▶ [Work item]
Copy exactly, no pictures: every line from the one that contains "Task: Open the Database menu" through the end of the entries below.

=== Material supplied ===

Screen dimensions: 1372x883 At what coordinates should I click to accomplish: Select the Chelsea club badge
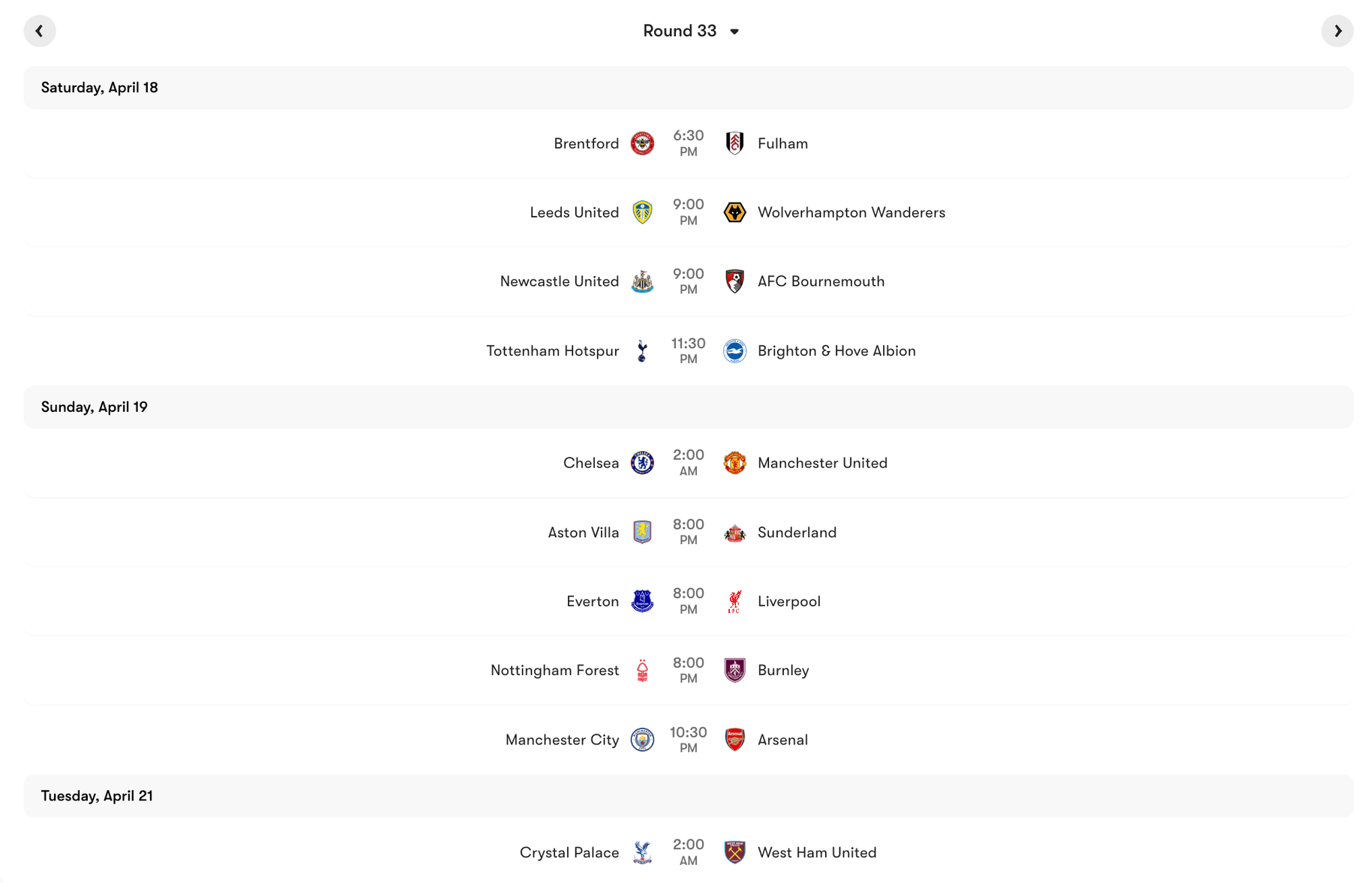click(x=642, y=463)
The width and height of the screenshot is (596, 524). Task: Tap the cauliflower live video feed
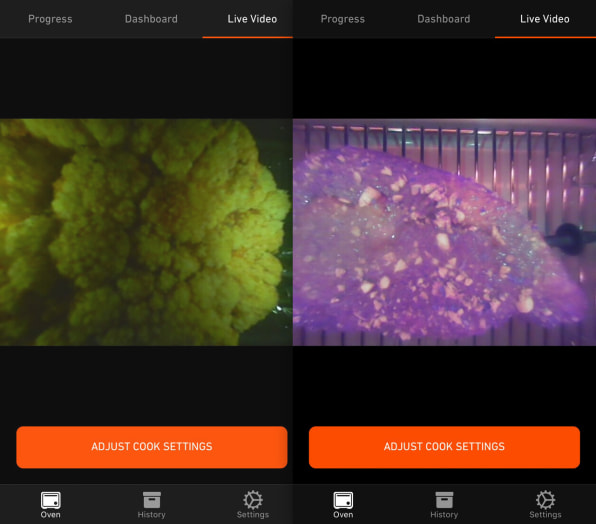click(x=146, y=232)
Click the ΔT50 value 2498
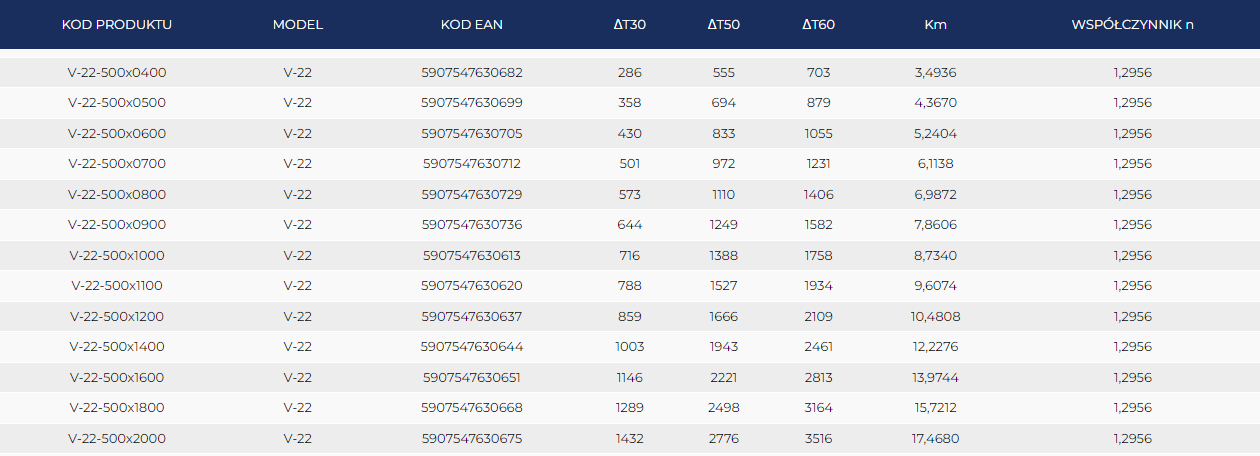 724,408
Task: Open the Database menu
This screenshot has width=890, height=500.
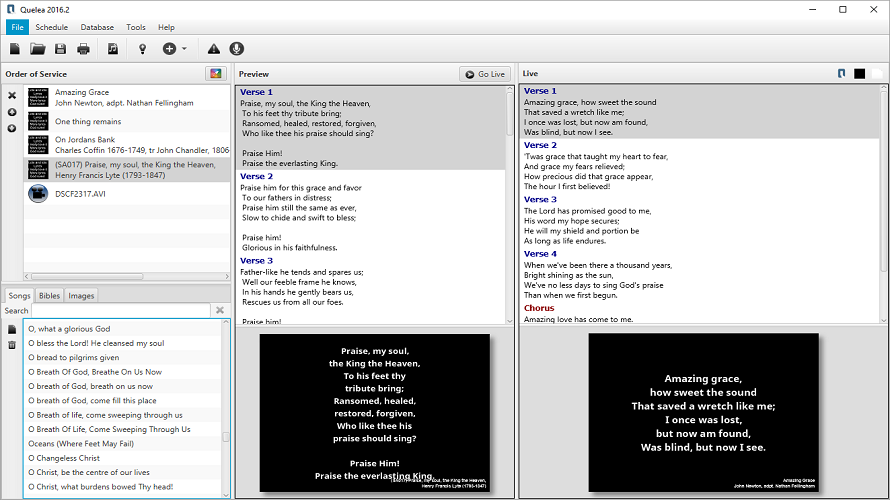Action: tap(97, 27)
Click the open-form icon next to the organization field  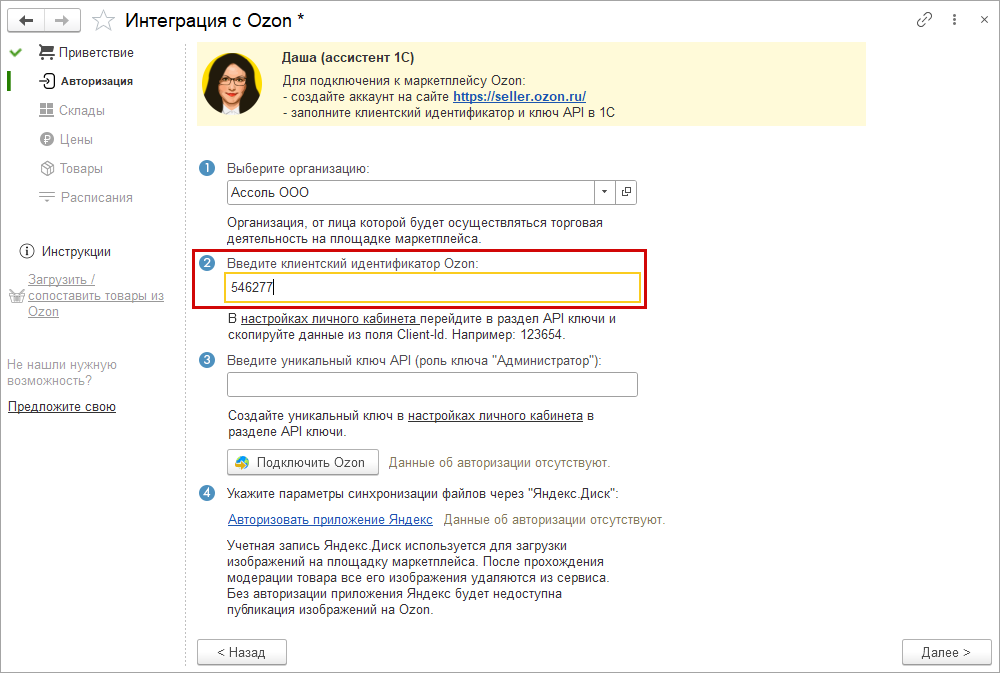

===

▶ [Result]
Task: Open the Database menu
This screenshot has width=890, height=500.
Action: tap(97, 27)
Click the open-form icon next to the organization field  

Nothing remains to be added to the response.